Seven students sat along a row of computers with their in-progress creations scattered across the desk tops: circuit boards, claws, random parts, batteries, and sketches.

“We’re trying to create an attachment for a drone to be able to lift and carry things,” said junior Deandria Harper. “This is inspired by Amazon’s service Prime Air, where they’re delivering packages by drones.”

Harper’s box design with project partner Pryor Gibson would have a closing door to push in objects. “The first thing I looked at was a claw and then I [felt] like everyone was going to do a claw,” said Harper. “So I was like, ‘I want to be outside the box.’ But I built a box!”

Deandria Harper
NCCU junior Deandria Harper works on a circuit during the RDI Summer Institute. Yasmin Bendaas/EducationNC

The drone project was the focus of this year’s Research, Discovery and Innovation (RDI) Summer Institute, funded in part by the Duke Energy Foundation. Students spent the first week at NC State University learning about their drones and then the following four weeks at NC Central University, creating their “grab” designs with 3D software and printers. 

The Central-State partnership expands beyond the RDI Summer Institute. Students involved in the summer program were also in the 3+2 program, launched in 2015. Students focus on a physics degree and science and math requirements for three years at NC Central before moving on to two years at NC State to complete another degree in electrical or mechanical engineering. There are currently 15 students enrolled in the dual-degree program.

Pryor Gibson and project partner Deandria Harper work on their final design. Yasmin Bendaas/EducationNC

“The fact that I was able to get two degrees instead of one, it seemed like a better environment for me,” said Mike Cruse, an undergraduate student who plans to continue the program on the mechanical engineering track. 

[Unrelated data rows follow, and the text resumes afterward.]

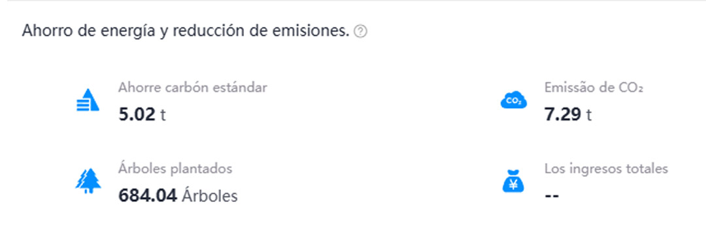This screenshot has width=706, height=245.
Task: Click the '--' total income placeholder
Action: 552,197
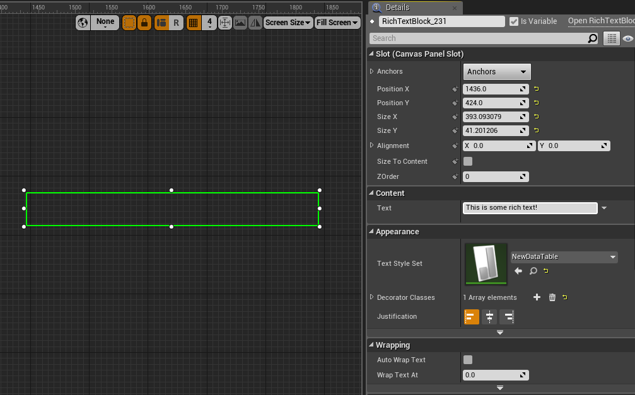Viewport: 635px width, 395px height.
Task: Enable Auto Wrap Text
Action: pos(468,360)
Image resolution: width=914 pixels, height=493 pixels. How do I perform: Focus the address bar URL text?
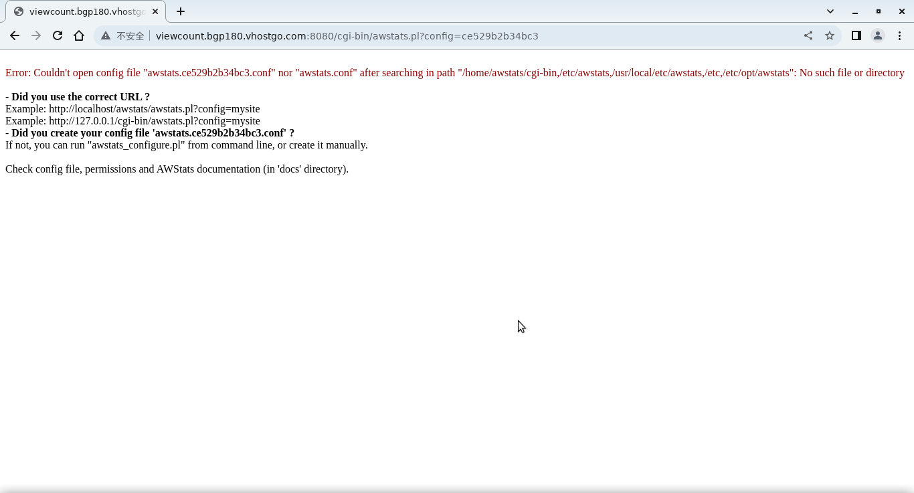click(347, 36)
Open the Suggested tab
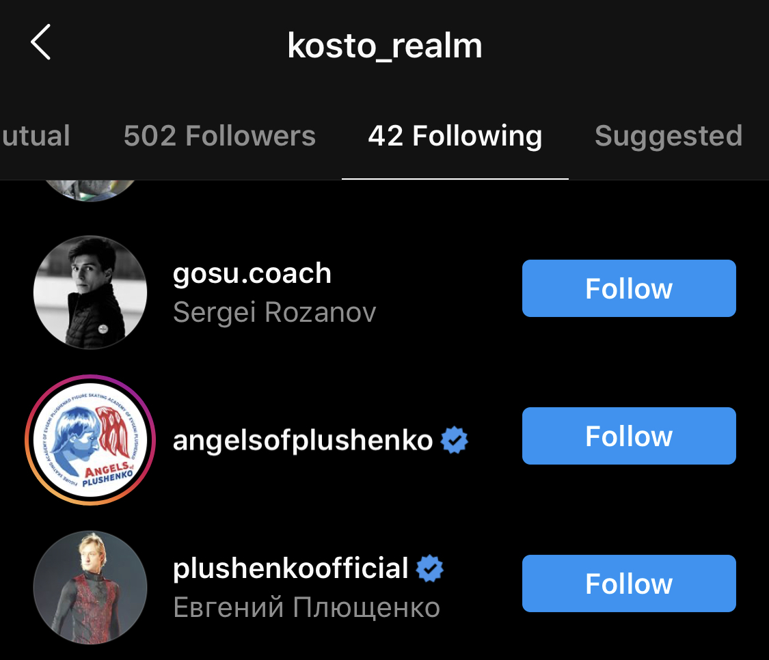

“My ultimate career goal is to work for the Department of Defense in the testing and development of firearms,” Cruse said.

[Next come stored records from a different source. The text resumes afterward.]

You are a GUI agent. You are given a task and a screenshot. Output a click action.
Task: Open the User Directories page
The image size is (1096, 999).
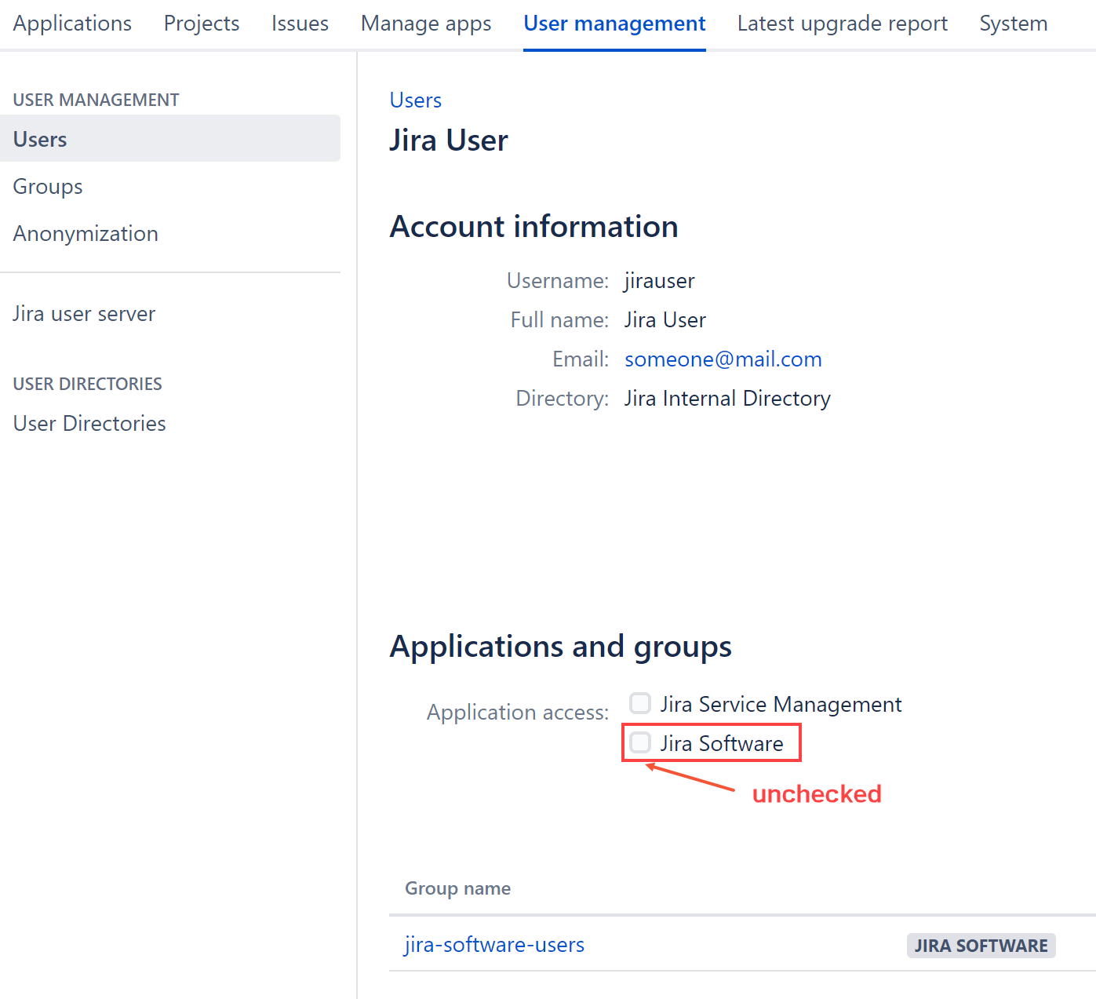point(89,423)
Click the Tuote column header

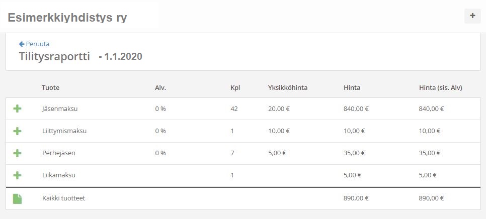point(51,88)
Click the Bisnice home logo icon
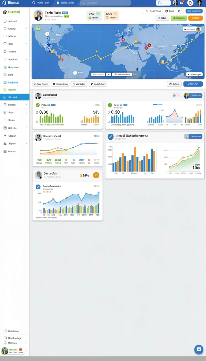 4,3
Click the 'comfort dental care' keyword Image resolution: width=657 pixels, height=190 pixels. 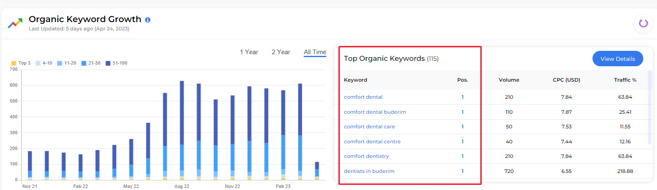pos(369,127)
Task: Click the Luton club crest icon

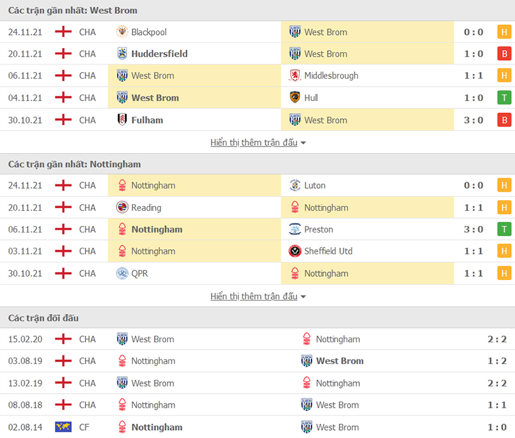Action: 294,186
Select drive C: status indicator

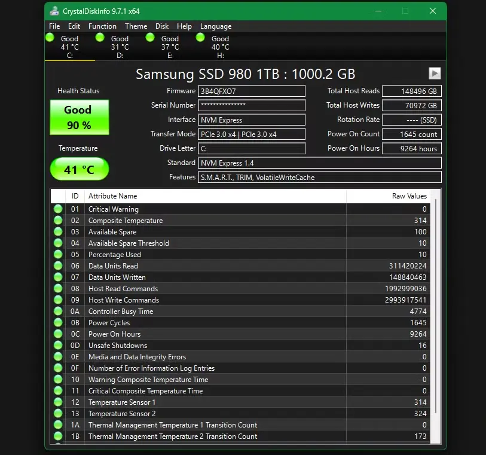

Cruse’s peers also expressed long-term goals in engineering. 

“My dad drives trucks and he gets this thing called Trucker’s Shoulder, so he loses movement, and I can tell sometimes he can’t even move his whole arm,” said rising senior Roosevelt Greenwood. “I was thinking maybe I could come up with a way to help fix that.”

“I feel like a final goal for me is actually having my own company … [They] really push entrepreneurship,” said Greenwood of the 3+2 program. “At the same time, they focus on your personal goals. They really do push you to get good grades and do well in school.”

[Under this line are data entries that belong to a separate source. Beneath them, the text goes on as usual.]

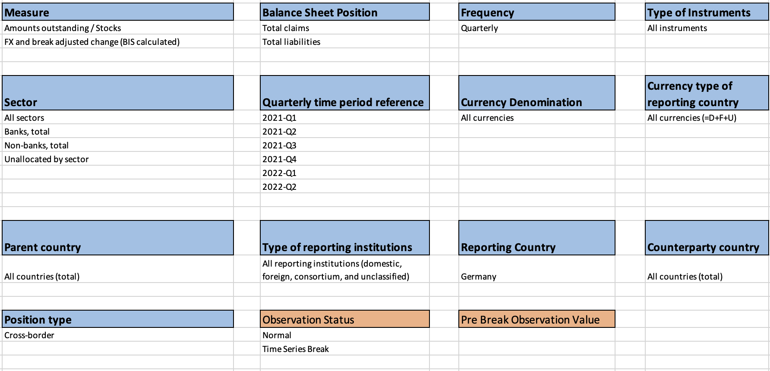Image resolution: width=770 pixels, height=371 pixels.
Task: Click the orange 'Observation Status' header
Action: (x=344, y=319)
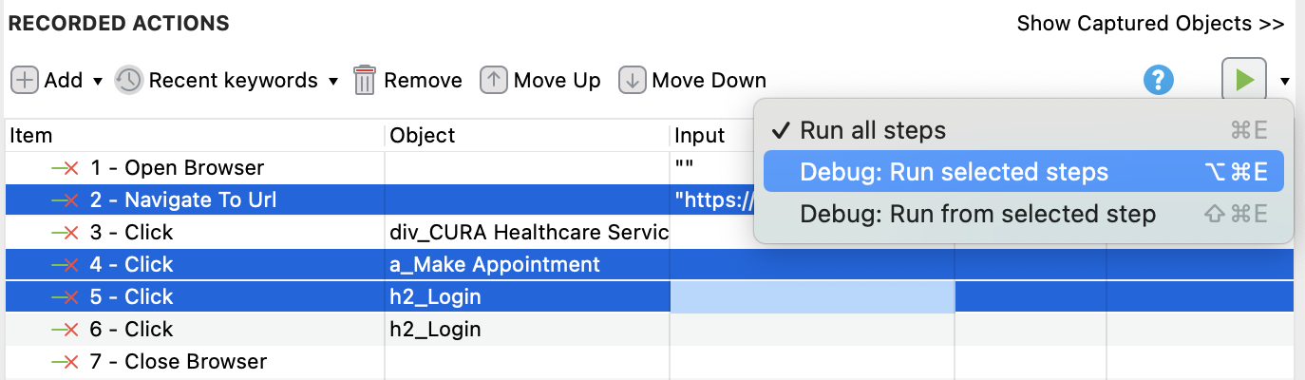Viewport: 1305px width, 380px height.
Task: Open the dropdown arrow beside Run button
Action: click(x=1285, y=82)
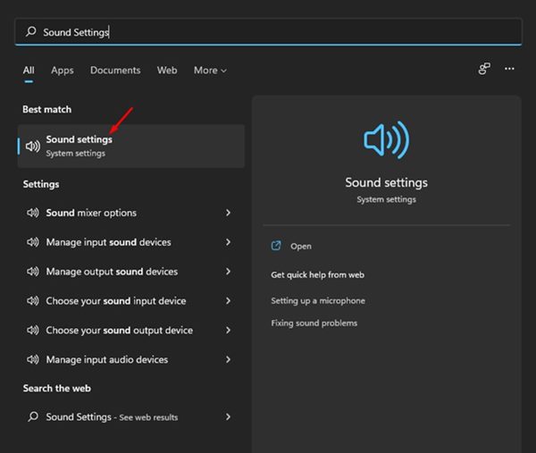The height and width of the screenshot is (453, 536).
Task: Click speaker icon beside Manage input audio devices
Action: [x=33, y=359]
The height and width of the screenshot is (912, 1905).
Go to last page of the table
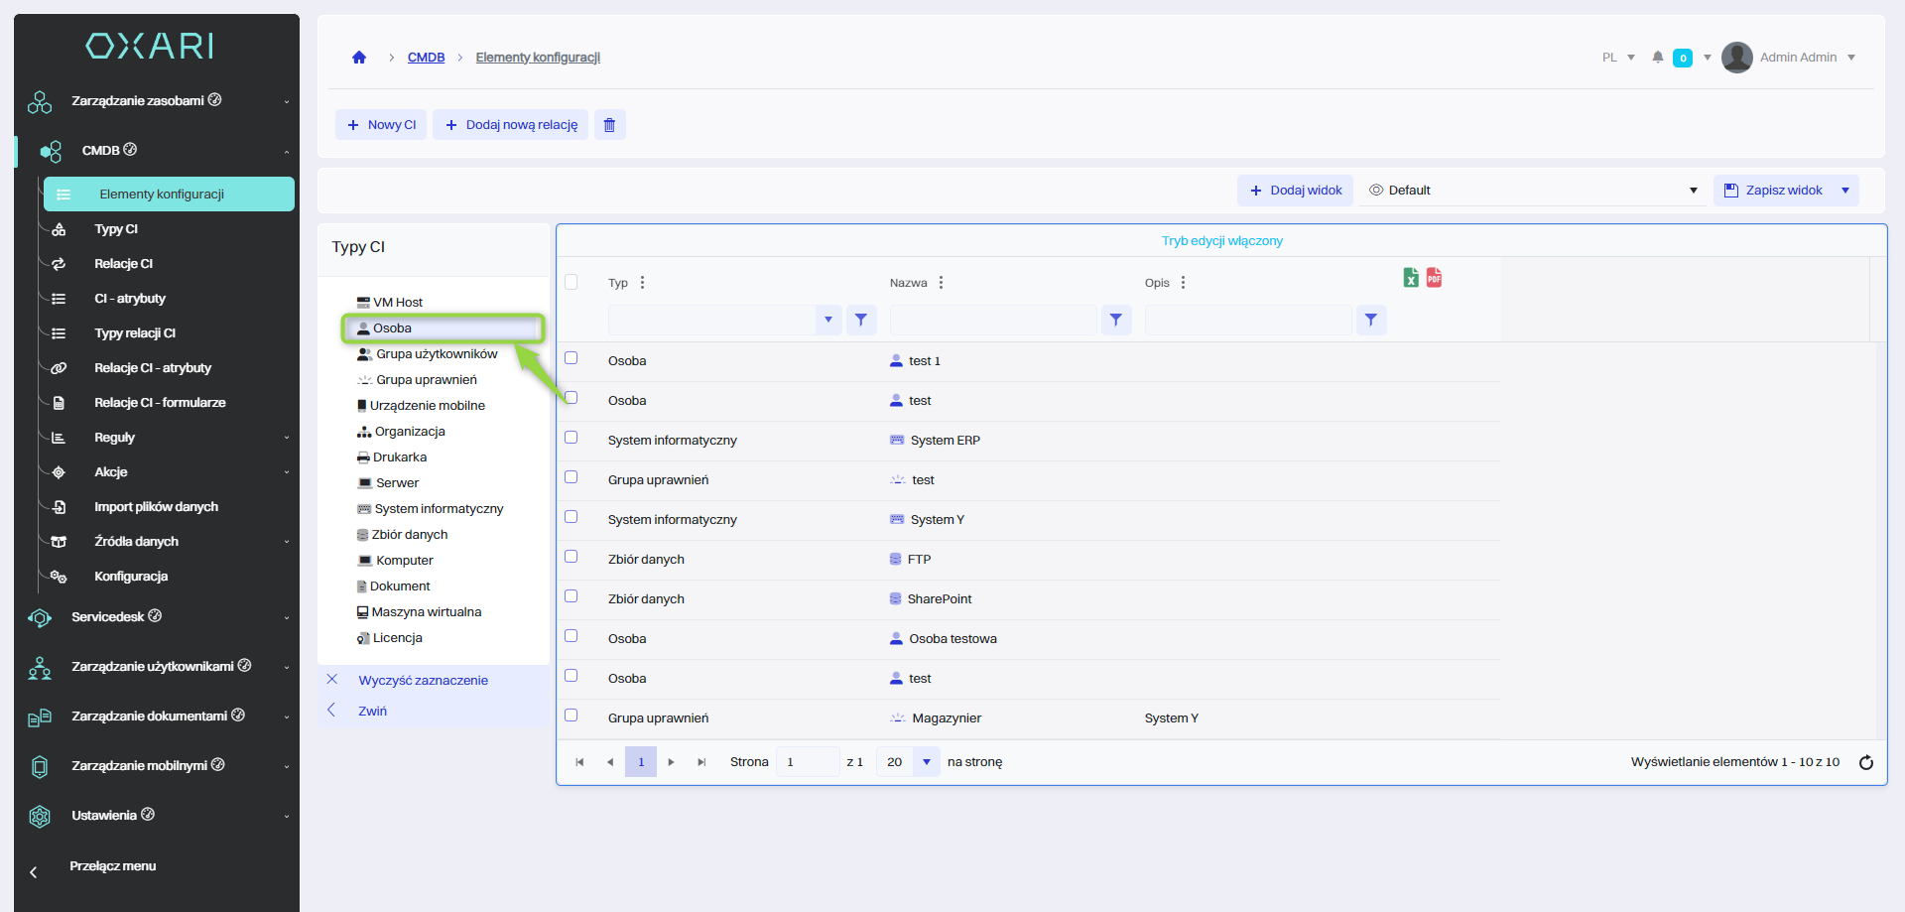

The supportive environment is fostered by Tanina Bradley, professor and 3+2 program adviser. 

“Our adviser, Dr. Bradley, has been really consistent in trying to help us get to the next level,” said Cruse.

Adviser Tanina Bradley (right) with students Deandria Harper (left) and Roosevelt Greenwood (center). Yasmin Bendaas/EducationNC

For Bradley, physics and math “touch everything” from water systems to electricity. But she also knows the subjects can be tough for students. 

“Whether you’re excelling or you’re not doing so well, it’s just a tough process to go through,” she said. “So you have to have people who understand the struggle and can tell you, ‘There’s a light at the end of the tunnel. Just keep going. You can do this.'”

Deandria Harper said she always finds that she can go door-to-door to ask for advice from her physics professors. And for Harper, her interest in physics and engineering started well before college. She comes from a family of three generations of electrical engineers and got a head start in math while attending James E. Shepard Middle School in Durham. 

“I was able to start accelerated math, so I started high school math in seventh grade,” Harper said. “I was able to squeeze in a few extra math classes in high school, and that definitely fueled my interest in STEM.”

Because physics and engineering are both math-based, Jackson said a strong foundation in math is needed before entering college. However, Jackson, as the principal investigator on the grants supporting the 3+2 program, recognized that several of his students come from disadvantaged backgrounds. He remembered coming into the STEM field as one of the few African-American men.

Judah Jackson
Judah Jackson makes final touches to his claw for the drone project. Yasmin Bendaas/EducationNC

“STEM education, particularly for underrepresented minorities, is a very important matter to address,” said Jackson, who knew a Historically Black College (HBCU) would be his calling when he entered the field of higher education.

“Theirs was the population of students that I was interested in helping to introduce to STEM education and STEM careers,” Jackson said. “It is the STEM areas that are the drivers of the economy through technology advancements and innovation.”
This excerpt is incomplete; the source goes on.